【目的】急性膵炎患者の原因検索における超音波内視鏡(EUS)の有用性を明らかにする。
【対象】2000年4月〜2007年9月の間にCTにて急性膵炎と診断し、少なくとも12ヶ月以上の経過観察を施行した80例。膵管癌に伴う閉塞性膵炎例は除外した。
【方法】CTにより胆管結石や腫瘍性病変などの急性膵炎の原因検索を行い、胆管結石を指摘された25例に対しては引き続き内視鏡治療を施行した。明らかな原因を指摘できなかった55例に対してEUSを施行し、その診断能をCTとretrospectiveに比較検討した。

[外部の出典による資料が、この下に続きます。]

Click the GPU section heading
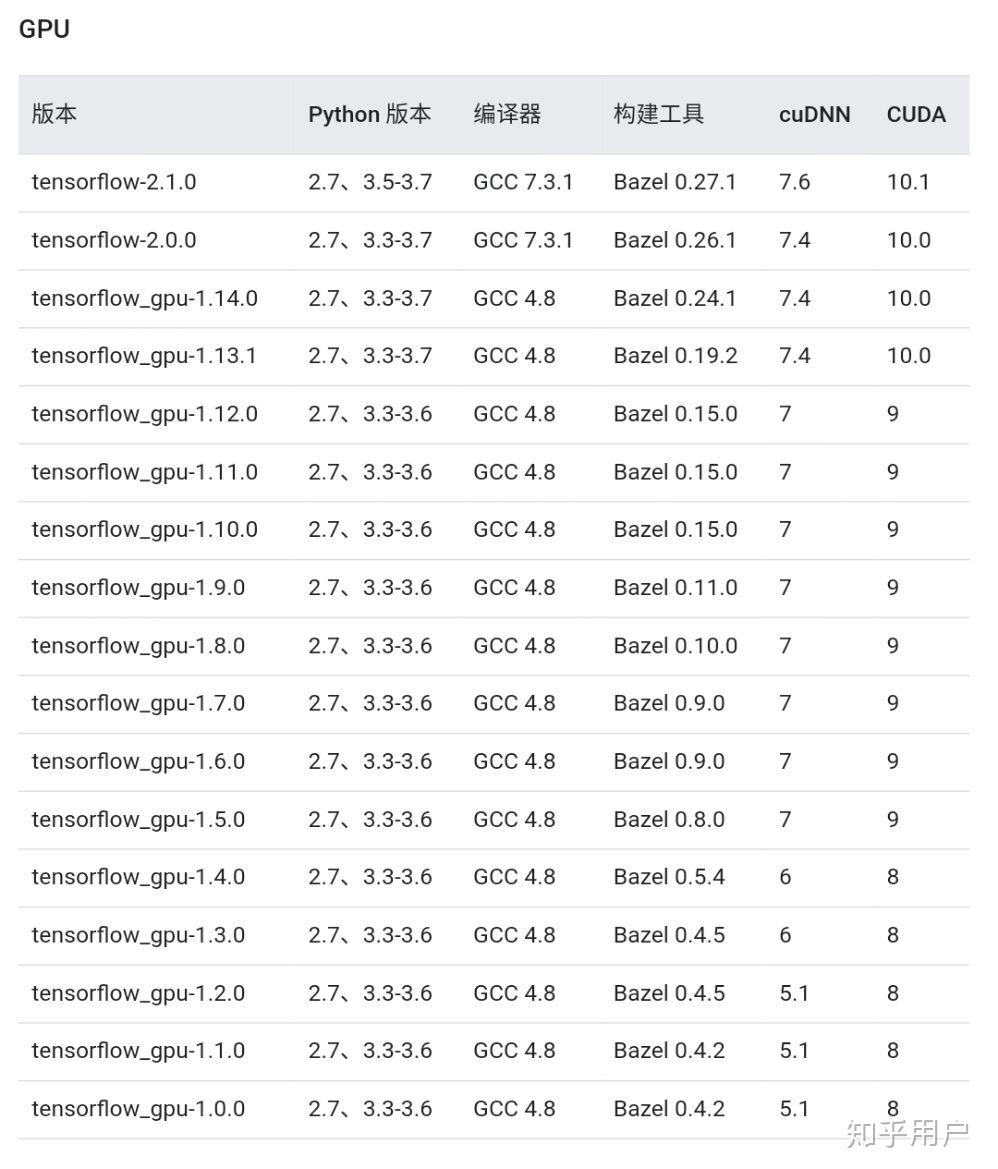This screenshot has height=1169, width=998. [45, 29]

【結果】急性膵炎の原因は、1)胆管結石(胆泥を含む)41例、2)アルコール21例、3)膵管内腫瘍3例、4)自然排石疑い4例、5)不明11例の5群に分類された。CT診断のみでは、胆管結石16例と膵管内腫瘍の2例が指摘できておらず、正診率は77.5%であった。EUSではCTにて指摘できなかった胆管結石と膵管内腫瘍の全例が診断可能であり、正診率100%とCTに比較して有意(p<0.0005)に優れていた。さらにEUSでは、アルコール性膵炎と診断した21例中7例に慢性膵炎の所見(点状高エコー、索状高エコー、分葉状エコー)を指摘でき、慢性膵炎の急性増悪と診断可能であった。
【結論】EUSは、急性膵炎の原因となる胆管結石や膵管内腫瘍の拾い上げのみならず慢性膵炎の急性増悪例の診断にも有用である。胆管結石などの原因が明らかでない急性膵炎例に対してはEUSによる原因検索を行うべきである。